Ever since I’ve moved back to New Mexico, life seems to be going either stagnant, if not a downward slope. Don’t get me wrong, I love being back home; I got a job that I’m beyond blessed to have, I get to see my family every day instead of maybe once every 3 months, and I’m dancing again. But I don’t get out of the house, I haven’t reconnected with almost any of my high school friends, and honestly, I feel like I’m losing my connections with my college friends. And it’s been really hard.
I have a really hard time with change. As a creature of habit, change is not something I look forward to. I do not embrace it with an open heart. Instead, I cold shoulder it, ignore it, and try and stick to my habitual tendencies. Going to BYU was a serious struggle for me for a while because of that change. Because I felt left behind in everyone at home’s lives. Because I felt like everyone had it figured out but me. Because I was in a totally different setting without my comfort bubble of friends and family around me. But then, without me knowing it, I learned to embrace that change and seriously loved being at BYU. Six months ago, I couldn’t stop crying about how much I would rather be at home than at BYU, but one month ago when I was on my way to the airport to move home, I cried because I would rather be at BYU than heading home. I knew the ultimate devastation of change was on the horizon and quickly heading my way.
And let me tell you, I was not wrong. I cried every day for about two weeks after coming home. Then it got better, then it went back to that. It got better for a while, almost two weeks, and now it’s back to that same sadness. I’ve come to realize that nothing is ever going to be the same as it was during my first year at BYU. Those were literally the glory days. And I know that it’s going to be different when I go back. That doesn’t mean that it’ll be bad, it’ll be a good different, but different nonetheless.

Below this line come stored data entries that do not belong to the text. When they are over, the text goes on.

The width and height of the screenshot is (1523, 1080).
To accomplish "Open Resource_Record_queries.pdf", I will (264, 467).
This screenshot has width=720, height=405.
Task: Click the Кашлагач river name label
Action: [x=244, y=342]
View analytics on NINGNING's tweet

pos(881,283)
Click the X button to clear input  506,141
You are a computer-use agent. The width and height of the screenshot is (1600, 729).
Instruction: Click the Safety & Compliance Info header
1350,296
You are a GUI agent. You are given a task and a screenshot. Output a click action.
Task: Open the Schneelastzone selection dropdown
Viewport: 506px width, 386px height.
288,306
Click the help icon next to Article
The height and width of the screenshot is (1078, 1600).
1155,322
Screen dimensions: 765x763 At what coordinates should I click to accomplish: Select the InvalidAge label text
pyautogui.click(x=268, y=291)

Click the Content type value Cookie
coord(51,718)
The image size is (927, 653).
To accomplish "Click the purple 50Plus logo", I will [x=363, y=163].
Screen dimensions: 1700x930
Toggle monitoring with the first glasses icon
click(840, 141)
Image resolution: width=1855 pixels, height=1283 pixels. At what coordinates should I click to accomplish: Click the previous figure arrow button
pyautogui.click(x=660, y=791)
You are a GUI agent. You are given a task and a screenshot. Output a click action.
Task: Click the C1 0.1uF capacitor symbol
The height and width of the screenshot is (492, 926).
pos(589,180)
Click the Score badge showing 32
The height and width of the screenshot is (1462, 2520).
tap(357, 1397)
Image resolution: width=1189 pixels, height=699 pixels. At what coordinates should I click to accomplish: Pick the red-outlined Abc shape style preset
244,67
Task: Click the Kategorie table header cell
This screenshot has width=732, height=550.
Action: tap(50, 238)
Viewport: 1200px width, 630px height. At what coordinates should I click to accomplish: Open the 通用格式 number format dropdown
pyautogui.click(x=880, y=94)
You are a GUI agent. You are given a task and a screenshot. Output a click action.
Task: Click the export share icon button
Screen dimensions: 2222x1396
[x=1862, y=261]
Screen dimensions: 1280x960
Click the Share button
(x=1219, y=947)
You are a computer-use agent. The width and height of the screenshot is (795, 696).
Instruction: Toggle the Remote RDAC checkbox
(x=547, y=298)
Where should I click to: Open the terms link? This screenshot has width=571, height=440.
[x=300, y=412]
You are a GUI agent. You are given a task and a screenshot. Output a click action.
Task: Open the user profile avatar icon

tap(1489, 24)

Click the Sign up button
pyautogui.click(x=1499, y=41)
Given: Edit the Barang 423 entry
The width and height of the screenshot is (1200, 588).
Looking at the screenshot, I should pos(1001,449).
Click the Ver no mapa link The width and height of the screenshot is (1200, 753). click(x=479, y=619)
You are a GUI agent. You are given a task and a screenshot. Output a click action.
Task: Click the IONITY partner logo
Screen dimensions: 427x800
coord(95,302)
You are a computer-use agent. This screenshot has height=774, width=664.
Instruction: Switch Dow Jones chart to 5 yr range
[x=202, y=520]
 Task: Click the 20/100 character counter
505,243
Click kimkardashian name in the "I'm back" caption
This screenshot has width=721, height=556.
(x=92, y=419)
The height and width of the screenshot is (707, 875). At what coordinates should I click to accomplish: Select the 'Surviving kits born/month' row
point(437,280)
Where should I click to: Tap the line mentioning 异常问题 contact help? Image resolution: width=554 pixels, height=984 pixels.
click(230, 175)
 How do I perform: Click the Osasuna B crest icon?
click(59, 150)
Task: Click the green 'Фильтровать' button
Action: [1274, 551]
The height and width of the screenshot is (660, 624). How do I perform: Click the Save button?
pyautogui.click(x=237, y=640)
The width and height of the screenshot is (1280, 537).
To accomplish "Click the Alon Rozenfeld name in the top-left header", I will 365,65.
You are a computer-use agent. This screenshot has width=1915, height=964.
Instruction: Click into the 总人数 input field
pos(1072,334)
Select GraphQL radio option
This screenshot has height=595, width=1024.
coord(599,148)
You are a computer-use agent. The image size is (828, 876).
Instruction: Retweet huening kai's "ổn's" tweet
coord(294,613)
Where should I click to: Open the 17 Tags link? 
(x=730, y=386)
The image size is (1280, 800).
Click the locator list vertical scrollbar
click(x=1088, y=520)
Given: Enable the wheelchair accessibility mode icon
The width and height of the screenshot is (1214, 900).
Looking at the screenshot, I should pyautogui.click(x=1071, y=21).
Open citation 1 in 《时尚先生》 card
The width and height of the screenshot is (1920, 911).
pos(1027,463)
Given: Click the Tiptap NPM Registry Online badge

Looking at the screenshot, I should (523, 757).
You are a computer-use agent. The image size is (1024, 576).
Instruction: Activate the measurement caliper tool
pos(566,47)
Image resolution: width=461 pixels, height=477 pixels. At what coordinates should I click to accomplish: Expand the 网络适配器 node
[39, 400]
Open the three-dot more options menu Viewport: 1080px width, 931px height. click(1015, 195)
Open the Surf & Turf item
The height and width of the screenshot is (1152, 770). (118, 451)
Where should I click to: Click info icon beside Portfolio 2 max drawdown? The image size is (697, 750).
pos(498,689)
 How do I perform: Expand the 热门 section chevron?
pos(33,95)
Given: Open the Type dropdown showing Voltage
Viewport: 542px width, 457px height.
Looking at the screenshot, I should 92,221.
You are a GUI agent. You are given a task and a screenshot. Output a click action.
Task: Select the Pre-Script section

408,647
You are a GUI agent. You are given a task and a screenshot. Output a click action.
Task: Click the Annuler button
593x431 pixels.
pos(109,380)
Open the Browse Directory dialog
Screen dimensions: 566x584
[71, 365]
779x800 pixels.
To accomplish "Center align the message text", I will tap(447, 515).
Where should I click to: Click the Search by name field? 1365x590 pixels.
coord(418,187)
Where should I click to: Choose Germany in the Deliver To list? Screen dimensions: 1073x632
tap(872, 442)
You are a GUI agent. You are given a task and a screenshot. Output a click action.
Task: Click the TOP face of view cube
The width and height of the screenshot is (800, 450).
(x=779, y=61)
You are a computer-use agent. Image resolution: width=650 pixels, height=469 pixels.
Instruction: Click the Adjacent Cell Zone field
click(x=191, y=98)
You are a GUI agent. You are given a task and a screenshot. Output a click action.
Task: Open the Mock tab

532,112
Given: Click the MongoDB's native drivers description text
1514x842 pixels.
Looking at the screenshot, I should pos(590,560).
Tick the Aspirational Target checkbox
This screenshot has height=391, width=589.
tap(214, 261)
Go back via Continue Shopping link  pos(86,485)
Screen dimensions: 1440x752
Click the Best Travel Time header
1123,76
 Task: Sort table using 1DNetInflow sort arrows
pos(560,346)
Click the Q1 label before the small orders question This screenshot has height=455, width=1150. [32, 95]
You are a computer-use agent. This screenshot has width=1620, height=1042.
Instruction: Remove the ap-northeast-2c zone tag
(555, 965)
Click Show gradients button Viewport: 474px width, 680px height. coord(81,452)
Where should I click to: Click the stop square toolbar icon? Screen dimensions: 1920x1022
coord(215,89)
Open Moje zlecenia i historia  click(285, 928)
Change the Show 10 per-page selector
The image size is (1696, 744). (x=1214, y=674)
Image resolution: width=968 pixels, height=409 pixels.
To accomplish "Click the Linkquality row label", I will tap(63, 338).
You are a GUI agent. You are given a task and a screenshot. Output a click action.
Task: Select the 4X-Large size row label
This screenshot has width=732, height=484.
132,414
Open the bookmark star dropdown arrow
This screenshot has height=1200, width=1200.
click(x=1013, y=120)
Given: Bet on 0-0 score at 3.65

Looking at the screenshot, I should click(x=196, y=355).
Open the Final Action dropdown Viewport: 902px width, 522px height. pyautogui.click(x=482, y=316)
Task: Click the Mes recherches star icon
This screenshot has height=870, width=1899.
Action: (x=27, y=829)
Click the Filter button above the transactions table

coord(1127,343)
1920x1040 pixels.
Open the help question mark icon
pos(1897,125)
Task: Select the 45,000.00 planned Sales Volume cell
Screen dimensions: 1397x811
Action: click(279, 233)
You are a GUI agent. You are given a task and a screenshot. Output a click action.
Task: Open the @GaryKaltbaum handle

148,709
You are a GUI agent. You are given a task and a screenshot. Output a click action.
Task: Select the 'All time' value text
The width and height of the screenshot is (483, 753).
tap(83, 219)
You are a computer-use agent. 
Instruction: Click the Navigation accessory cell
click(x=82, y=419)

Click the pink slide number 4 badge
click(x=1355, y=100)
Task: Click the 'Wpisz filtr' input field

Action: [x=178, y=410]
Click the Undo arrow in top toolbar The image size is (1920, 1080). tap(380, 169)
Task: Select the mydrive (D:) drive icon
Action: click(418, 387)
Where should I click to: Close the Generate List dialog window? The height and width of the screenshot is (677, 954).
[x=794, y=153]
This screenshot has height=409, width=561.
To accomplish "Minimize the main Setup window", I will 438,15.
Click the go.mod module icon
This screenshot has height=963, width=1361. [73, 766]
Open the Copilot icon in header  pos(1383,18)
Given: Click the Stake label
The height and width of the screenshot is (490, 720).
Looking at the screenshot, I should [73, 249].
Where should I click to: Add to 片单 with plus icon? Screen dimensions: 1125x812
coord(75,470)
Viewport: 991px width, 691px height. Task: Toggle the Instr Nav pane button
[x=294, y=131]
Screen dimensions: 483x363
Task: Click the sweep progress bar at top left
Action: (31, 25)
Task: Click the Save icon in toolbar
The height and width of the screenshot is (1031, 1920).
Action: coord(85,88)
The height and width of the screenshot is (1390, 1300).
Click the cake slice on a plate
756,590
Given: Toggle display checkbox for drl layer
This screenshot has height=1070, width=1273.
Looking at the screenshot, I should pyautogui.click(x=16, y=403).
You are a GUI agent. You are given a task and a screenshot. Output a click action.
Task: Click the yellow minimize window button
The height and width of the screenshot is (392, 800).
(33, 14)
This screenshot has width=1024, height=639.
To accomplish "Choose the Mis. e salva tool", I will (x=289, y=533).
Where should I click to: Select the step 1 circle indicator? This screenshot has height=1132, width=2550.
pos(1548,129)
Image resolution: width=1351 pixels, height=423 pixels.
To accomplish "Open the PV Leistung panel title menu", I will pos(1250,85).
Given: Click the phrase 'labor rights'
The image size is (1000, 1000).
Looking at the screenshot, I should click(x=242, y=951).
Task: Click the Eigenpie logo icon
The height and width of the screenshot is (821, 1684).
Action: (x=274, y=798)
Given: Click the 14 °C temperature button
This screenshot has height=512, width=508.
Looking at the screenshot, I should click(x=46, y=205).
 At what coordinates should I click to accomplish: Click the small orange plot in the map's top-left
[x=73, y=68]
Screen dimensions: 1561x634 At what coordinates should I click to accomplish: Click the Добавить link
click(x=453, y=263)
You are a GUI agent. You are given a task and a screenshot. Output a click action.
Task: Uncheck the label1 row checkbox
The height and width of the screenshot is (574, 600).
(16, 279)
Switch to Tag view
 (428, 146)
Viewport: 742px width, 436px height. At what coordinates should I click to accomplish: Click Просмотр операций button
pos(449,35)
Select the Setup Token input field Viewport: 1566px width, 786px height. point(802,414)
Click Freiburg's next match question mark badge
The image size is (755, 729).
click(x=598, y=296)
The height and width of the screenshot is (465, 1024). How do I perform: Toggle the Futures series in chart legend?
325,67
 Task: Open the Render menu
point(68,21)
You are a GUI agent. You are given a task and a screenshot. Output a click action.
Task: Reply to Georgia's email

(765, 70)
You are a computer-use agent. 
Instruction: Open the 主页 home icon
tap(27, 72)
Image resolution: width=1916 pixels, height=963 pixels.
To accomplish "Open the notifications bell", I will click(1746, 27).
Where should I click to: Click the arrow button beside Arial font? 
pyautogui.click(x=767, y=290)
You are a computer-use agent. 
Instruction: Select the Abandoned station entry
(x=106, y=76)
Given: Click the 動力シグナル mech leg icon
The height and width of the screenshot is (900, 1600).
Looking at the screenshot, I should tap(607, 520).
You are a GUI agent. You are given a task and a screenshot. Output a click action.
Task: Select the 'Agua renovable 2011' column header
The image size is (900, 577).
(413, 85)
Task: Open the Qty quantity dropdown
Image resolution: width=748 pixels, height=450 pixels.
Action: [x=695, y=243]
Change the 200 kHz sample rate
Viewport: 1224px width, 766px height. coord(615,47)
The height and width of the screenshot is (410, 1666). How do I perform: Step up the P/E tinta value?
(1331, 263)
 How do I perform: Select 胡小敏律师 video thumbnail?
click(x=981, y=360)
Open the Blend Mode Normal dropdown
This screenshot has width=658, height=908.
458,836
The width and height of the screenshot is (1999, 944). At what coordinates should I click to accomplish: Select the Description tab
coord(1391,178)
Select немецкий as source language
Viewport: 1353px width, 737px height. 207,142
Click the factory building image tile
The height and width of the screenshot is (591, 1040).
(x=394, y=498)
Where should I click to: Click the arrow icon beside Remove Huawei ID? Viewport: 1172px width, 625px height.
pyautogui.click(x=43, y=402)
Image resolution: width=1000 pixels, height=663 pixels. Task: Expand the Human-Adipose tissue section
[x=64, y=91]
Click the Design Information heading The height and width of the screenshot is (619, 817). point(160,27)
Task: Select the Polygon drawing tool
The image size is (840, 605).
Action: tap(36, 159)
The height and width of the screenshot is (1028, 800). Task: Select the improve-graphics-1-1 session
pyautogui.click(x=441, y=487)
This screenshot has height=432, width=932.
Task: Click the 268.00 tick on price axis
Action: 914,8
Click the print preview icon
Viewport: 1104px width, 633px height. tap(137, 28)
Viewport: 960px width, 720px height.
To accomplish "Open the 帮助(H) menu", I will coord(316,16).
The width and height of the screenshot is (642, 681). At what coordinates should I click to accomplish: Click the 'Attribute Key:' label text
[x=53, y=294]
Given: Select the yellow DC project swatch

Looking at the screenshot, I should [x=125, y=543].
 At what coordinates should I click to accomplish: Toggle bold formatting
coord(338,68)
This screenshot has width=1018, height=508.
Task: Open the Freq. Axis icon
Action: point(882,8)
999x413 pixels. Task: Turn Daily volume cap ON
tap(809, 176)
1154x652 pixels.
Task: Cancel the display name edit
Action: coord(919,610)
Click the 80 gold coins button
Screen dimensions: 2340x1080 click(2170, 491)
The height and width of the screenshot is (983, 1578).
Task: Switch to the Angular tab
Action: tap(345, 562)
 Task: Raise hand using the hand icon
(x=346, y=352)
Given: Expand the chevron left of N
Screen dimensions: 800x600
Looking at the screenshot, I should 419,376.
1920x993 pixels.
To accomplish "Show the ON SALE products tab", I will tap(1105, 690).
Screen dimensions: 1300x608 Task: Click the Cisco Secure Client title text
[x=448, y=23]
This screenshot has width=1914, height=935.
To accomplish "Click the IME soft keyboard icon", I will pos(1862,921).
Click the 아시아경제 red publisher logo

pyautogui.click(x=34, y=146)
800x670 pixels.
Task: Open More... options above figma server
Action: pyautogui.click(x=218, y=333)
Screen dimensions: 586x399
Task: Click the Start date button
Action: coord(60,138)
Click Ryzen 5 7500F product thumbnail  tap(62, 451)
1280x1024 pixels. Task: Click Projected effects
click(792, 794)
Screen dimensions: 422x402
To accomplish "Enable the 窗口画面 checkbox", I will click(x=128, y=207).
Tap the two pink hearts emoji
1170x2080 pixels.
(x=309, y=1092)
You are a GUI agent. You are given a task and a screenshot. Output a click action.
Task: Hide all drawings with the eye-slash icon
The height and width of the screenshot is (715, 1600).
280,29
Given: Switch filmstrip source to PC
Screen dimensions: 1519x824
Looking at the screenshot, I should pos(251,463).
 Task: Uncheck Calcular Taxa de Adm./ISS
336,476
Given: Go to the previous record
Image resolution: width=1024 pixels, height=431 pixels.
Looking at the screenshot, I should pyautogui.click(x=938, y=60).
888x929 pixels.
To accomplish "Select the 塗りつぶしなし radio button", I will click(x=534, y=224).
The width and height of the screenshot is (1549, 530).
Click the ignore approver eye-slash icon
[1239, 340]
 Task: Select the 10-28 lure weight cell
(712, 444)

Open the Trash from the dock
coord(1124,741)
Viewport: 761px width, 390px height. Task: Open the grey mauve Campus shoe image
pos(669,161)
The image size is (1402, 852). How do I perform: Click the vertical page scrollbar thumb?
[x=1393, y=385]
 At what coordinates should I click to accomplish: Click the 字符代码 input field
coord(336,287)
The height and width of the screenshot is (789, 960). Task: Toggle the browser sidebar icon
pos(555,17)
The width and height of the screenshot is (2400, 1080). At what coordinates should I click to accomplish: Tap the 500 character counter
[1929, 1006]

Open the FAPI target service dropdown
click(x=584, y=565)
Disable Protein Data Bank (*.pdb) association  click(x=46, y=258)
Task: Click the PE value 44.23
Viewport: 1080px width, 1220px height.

Last night, I had a pity party for one. It kinda came crashing down on me how much has already changed and how much is going to change. I hardly talk to any of my friends from high school, I spend all my time off at home on the computer refreshing my Tumblr and praying that someone else is on and blogging like crazy, I look at my friends pictures as they are off on adventures in different parts of the country or the world, and I even just look around and see that my closest relationships have changed. I cried and cried. I just want things to be the same. I want things to be the same as they were in high school and I want them to be the same as they were in college. But as I learned from Bridesmaids “people change all the time.” Whether I want things to or not, things and people change.
While I was winding down my pity party, I got on the internet to catch up on my blogs. I was reading my friend Jayne’s blog. And she talked about how she isn’t the biggest fan of change either, she loves traditions and is often referred to as the “Tradition Nazi.” I automatically related to her post, because I’m the same. But then she talked about how she’s come to embrace the change. The change in her relationships, the change in her life with Christ, and her change in perspective.
You know how people say that sometimes they’ll just flip to a random page in the scriptures and read and how it’ll be exactly what they needed to hear? That’s kind of how I felt in that moment. That what Jayne had to say about change is exactly what I needed to hear. I made a new pact for myself that I would try to embrace that change that is headed at me and that will come at all times, in all things, and in all places.
I made some goals for embracing this change with arms wide open and wrote them down in my journal last night and I want to share some of them with you.
- I’m going to make new friends and rekindle the friendships with the old friends.
- I’m going to reconnect and keep in touch with my friends that I made at BYU.
- And most of all, I’m going to stop trying to control my life and just let it all go; go with the flow.
- I’m also going to dive headfirst into my relationship with Christ.
That last one is the most important to me. Because I know that as long as I put my all into Christ and truly focus on Him and His plan for me, everything will work out.
God is the author of my story and it’s time for me to hand over the pen.